■ Task to complete: Among the entries below, find the line with "At what coordinates" and the line with "Task: Open Joint-Highest in League comparison". Return exactly those lines and every line between them, but no pictures.

Records for this exercise Start Marker

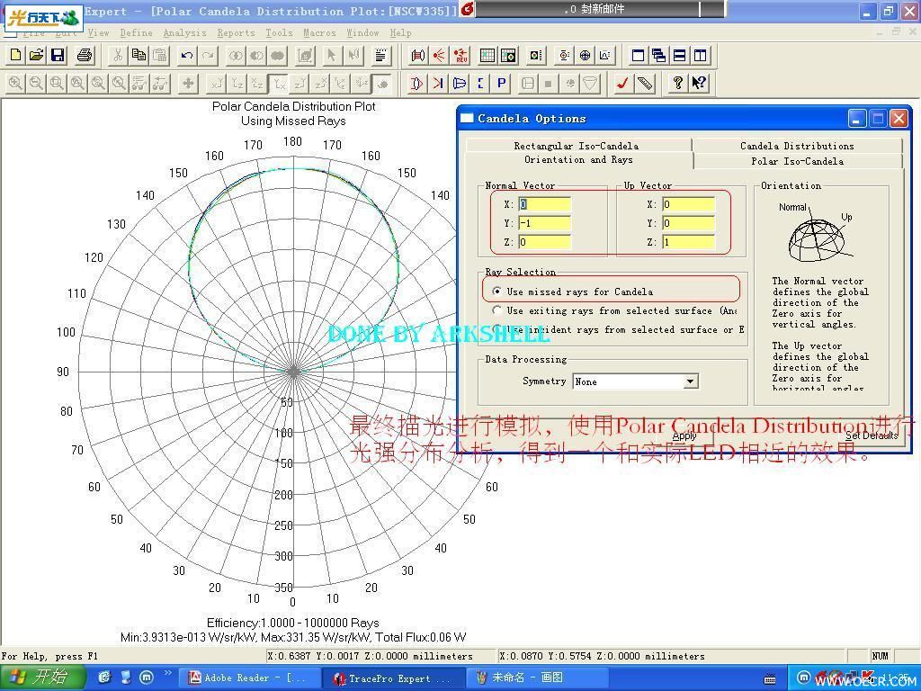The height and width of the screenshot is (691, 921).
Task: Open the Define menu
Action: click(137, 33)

Records for this exercise End Marker
Records for this exercise Start Marker

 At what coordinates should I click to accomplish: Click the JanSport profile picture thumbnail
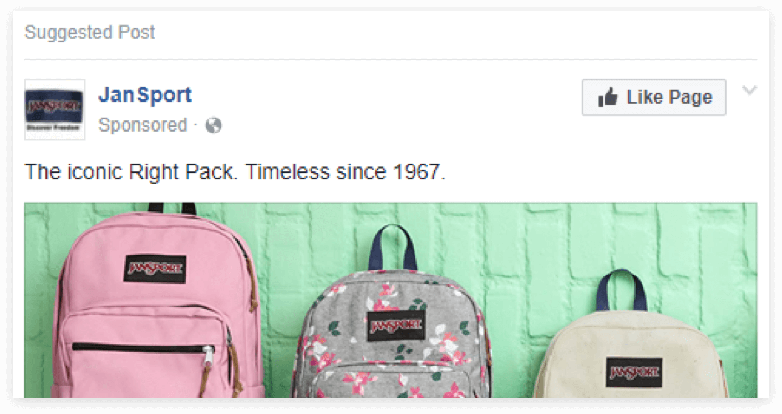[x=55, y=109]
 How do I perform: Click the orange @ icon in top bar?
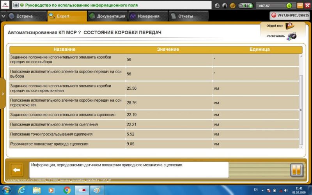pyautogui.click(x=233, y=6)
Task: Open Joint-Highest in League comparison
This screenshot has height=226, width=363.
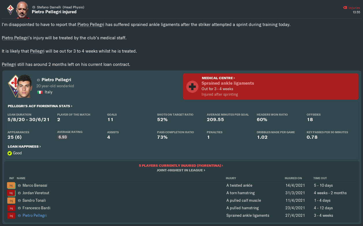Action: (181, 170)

Records for this exercise End Marker

■ Result:
 At what coordinates should I click to accomplish: Click the JanSport profile picture thumbnail
[x=55, y=109]
 How do I perform: Click the orange @ icon in top bar?
pyautogui.click(x=233, y=6)
Task: Open Joint-Highest in League comparison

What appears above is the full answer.